● **PAGE EXTRACT**:
# repower....winterized vs non winterized



## nwcove (Mar 2, 2015)

other than the heater box and no air filter on snow blower engines, are there any differences between "summer and winter" engines?


----------



## Zavie (Sep 23, 2014)

Hi Nwcove, I'm not expert on repowers but I think the others will chime in that usually the jet has to be changed or adjusted to allow for the colder conditions of winter operation.


----------



## CarlB (Jan 2, 2011)

I can't think of any thing else other than either opening up the main jet some or replacing it. Shrouding of the linkage under the gas tank on Honda Clones can help it from freezing up, especially when blowing powder in very cold temps.


----------



## scrappy (Dec 7, 2014)

Some winterized engines have shrouding around the recoil pull start to keep snow from freezing the rope.


----------



## GustoGuy (Nov 19, 2012)

CarlB said:


> I can't think of any thing else other than either opening up the main jet some or replacing it. Shrouding of the linkage under the gas tank on Honda Clones can help it from freezing up, especially when blowing powder in very cold temps.

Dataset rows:
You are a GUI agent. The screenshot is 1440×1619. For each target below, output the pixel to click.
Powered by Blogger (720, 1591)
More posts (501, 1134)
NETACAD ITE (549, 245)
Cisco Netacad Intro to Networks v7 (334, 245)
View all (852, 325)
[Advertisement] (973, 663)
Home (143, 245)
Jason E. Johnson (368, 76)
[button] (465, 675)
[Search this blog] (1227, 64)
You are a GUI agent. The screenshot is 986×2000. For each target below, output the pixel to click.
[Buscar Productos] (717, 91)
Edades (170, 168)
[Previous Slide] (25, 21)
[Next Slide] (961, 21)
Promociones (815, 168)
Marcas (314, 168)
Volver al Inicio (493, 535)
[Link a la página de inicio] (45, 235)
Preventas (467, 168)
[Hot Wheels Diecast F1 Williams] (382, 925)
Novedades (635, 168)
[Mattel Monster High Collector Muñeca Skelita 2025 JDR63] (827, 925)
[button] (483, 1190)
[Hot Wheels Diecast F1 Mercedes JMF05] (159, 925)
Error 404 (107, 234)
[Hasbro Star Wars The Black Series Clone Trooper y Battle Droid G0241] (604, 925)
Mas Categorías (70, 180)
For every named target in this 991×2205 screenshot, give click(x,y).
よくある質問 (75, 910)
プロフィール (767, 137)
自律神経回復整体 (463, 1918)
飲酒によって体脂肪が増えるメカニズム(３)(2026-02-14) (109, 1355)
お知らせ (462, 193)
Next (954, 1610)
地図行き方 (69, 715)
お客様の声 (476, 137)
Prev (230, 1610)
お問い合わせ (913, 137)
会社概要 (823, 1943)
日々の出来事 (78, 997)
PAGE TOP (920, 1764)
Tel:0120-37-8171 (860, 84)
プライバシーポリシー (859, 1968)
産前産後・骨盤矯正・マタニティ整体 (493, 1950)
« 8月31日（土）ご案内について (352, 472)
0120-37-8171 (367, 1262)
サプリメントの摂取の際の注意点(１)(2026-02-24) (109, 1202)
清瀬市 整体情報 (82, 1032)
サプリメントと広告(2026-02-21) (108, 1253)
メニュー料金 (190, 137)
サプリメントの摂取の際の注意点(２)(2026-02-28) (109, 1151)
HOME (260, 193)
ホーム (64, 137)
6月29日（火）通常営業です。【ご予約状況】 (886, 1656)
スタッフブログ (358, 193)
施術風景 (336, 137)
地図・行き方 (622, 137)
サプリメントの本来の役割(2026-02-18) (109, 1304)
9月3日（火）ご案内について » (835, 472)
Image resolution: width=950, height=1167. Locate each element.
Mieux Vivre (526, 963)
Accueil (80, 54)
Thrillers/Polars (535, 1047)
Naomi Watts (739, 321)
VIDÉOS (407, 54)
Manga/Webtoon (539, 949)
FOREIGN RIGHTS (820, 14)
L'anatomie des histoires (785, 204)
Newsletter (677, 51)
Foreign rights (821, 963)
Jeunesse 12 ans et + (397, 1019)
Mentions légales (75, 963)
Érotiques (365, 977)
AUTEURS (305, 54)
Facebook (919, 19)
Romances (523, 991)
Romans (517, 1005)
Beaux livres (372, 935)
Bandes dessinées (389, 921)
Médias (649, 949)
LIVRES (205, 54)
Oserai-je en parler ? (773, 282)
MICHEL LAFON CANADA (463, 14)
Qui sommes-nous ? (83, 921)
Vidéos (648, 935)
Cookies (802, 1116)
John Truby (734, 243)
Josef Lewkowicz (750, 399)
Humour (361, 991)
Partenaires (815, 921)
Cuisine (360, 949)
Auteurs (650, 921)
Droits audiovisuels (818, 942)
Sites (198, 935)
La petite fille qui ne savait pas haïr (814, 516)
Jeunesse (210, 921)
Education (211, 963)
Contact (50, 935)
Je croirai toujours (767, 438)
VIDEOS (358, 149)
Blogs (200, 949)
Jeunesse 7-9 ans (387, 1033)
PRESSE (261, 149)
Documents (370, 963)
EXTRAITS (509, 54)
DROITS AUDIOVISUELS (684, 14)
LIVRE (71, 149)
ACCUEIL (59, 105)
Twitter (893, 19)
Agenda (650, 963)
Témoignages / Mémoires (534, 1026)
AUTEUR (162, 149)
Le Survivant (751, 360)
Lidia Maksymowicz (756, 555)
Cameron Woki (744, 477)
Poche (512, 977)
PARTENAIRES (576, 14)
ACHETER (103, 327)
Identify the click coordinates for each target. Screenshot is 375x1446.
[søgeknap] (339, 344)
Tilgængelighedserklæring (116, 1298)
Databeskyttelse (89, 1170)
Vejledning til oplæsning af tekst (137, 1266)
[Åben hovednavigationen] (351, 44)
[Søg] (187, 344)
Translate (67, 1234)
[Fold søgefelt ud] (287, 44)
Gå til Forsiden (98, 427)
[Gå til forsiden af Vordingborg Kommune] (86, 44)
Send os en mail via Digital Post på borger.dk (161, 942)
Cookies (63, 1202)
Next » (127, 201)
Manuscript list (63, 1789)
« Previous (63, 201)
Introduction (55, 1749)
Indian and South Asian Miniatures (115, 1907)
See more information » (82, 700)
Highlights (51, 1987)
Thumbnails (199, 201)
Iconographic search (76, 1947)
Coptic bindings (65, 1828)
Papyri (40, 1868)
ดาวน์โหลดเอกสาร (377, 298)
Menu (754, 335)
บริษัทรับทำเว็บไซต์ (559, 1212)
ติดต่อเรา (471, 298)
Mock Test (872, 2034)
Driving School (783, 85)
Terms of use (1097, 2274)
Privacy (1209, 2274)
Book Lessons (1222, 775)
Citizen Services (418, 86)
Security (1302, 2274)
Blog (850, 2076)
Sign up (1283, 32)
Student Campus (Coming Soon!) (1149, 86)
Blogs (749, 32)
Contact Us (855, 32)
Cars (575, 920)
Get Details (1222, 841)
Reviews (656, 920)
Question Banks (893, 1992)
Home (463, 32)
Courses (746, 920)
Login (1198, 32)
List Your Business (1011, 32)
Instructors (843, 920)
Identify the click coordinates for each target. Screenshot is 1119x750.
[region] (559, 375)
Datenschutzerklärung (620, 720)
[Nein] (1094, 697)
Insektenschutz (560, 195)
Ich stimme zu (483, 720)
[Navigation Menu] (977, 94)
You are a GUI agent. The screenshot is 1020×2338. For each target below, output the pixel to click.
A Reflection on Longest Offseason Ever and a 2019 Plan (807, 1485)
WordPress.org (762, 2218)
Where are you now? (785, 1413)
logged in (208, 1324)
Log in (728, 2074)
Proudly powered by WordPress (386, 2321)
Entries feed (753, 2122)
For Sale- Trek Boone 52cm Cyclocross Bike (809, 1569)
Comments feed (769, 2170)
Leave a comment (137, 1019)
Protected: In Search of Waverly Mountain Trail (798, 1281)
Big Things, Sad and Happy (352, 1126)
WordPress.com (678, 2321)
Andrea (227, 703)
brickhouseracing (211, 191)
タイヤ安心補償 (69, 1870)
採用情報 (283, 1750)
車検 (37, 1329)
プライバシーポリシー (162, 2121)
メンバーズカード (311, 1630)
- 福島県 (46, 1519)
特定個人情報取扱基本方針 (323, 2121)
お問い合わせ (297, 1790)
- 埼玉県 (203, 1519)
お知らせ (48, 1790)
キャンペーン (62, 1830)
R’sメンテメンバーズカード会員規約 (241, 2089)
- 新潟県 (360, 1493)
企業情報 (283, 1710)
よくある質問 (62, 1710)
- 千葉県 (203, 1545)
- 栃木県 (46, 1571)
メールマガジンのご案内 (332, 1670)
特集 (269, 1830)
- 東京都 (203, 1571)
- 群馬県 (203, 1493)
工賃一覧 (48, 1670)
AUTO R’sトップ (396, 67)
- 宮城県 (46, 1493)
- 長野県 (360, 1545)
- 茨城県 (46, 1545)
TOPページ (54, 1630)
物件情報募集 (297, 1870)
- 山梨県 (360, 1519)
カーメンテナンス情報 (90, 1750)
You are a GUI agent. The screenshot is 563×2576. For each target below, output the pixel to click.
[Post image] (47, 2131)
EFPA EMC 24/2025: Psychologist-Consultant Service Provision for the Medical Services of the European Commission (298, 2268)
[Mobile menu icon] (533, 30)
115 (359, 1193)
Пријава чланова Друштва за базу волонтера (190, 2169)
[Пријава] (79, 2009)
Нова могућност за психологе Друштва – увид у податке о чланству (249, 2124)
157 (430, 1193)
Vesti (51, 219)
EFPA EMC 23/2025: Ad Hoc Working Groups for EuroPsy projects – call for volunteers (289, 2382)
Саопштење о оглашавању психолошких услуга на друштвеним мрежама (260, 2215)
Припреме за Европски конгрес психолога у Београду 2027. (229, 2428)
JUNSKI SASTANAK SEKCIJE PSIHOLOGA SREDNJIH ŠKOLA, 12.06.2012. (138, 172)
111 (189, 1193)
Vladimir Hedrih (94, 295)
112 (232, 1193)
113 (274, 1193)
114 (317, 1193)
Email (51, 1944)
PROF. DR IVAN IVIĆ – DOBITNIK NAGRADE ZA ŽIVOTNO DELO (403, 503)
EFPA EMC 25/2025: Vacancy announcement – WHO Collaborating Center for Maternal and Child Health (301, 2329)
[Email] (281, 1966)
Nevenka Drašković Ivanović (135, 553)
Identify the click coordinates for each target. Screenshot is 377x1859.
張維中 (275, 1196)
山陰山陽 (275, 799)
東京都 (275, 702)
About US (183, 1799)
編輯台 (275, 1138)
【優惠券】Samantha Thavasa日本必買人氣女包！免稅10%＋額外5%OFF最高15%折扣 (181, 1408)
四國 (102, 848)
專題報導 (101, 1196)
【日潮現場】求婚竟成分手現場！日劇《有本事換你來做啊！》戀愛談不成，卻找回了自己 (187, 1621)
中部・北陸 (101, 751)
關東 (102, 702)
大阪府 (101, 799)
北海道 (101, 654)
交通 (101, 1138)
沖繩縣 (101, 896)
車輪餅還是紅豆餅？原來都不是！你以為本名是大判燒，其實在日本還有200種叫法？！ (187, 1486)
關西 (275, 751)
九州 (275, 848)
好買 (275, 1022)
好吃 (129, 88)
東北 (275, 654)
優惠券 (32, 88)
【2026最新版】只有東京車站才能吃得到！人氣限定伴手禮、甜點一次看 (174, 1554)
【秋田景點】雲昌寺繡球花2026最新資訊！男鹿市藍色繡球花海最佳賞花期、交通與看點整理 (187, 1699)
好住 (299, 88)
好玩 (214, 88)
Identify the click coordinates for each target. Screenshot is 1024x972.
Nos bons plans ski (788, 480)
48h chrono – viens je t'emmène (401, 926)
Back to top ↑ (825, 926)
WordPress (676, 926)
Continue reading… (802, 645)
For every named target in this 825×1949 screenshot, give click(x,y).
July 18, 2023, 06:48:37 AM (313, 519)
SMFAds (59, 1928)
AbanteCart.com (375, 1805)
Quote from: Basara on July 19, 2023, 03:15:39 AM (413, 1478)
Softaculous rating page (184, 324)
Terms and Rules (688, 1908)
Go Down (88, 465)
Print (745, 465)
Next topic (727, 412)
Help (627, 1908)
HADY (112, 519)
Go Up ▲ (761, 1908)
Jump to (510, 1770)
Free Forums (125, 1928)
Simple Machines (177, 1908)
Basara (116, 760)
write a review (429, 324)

● **TASK DETAILS**:
Reproduce verbatim the passage of the forum thread on winterized engines starting at "# repower....winterized vs" and ending at "(Sep 23, 2014)".

● **SOLUTION TO THIS PROBLEM**:
# repower....winterized vs non winterized



## nwcove (Mar 2, 2015)

other than the heater box and no air filter on snow blower engines, are there any differences between "summer and winter" engines?


----------



## Zavie (Sep 23, 2014)